2) How long does it take for a blogger who no longer blogs to cease to exist? Is there forever a small trickle of visitors who type 'cushion compulsion' into Google, and does the nice man in Taiwan who wants to know whether the climate of Ireland favours the cultivation of rose hips eventually stop asking? When it has been a month and no one has commented, will I know that my heart will go on and on and on...? Excuse me.

3) Does Lifestyle revert to Life if it ceases to be photographed?

Do you know the answer to any of these questions?
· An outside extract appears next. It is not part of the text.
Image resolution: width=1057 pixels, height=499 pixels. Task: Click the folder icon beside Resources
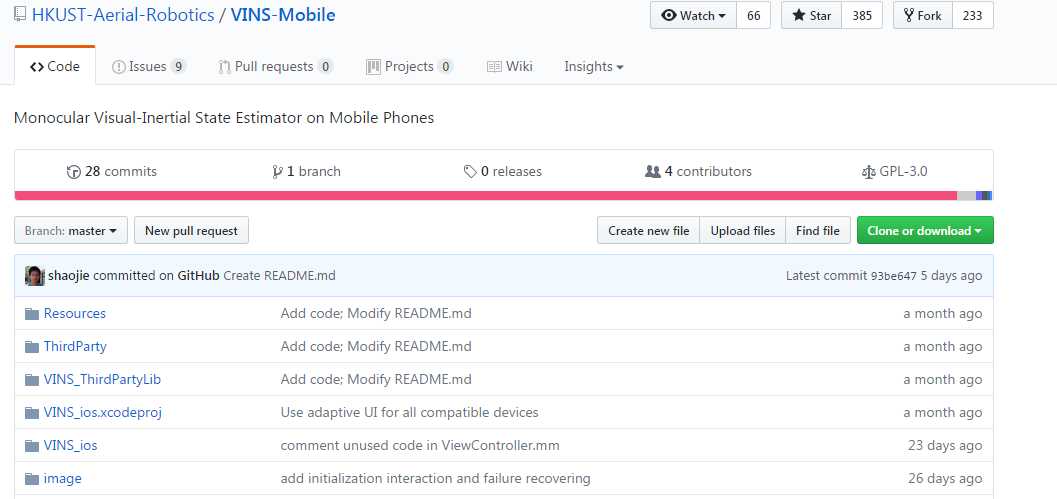pyautogui.click(x=32, y=314)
And, in administrative notes, I'm pleased to announce that Problemchildbride has been asked to join our growing staff as Queen Mother. We eagerly await her response.

Monday, April 5, 2010






How frequently are you asked questions?

Not very frequently at all. Maybe three times since I started blogging. I'm proud to have the sort of know-it-all reader who doesn't need to ask.


Will you promote my product on your blog?

I will, but only if it's something august such as Roman Ruins and you make it worth my while.

How much is your while worth?

Three thousand euros a day, plus expenses.

Will that be enough?

It will.

How do you fit blogging into your busy day?

I skimp on my Beauty Regime in order to blog. I used to dither in front of the array of shampoo bottles every morning, wondering whether to go for vivacious colour or uplifting volume. Choosing took a good 10 minutes. Now I just grab a random shampoo.

Have you been disappointed by your hair as a result?

No, my hair doesn't look any different. On non-blogging days I like to settle down with the laptop and a cup of tea, browsing nostalgically through old photos of myself and trying to determine whether it was a vivacious colour or an uplifting volume day.

It's been five days since you commented on my blog. Why is that?

The outsourced team of commentators is on strike, demanding more pay and shorter working hours.

Will you humour them?

No, we can't afford to. Meanwhile, I myself will comment on your blog, in verse.

This sort of stuff isn't getting us anywhere. Where is the lifestyle? Where are the recipes, the soft furnishings, the charming images of children at play?

We're living a Lifestyle-Free Life here for a week, as an experiment. We're eating from matching crockery, not making any vintage finds, upcycling nothing and generally shunning pastels. Our cake-stands are in storage. It's day three now, and we're hitting the wall. Pink Daughter has asked when she may have her Farrow & Ball paint-chart back. Please send cookies.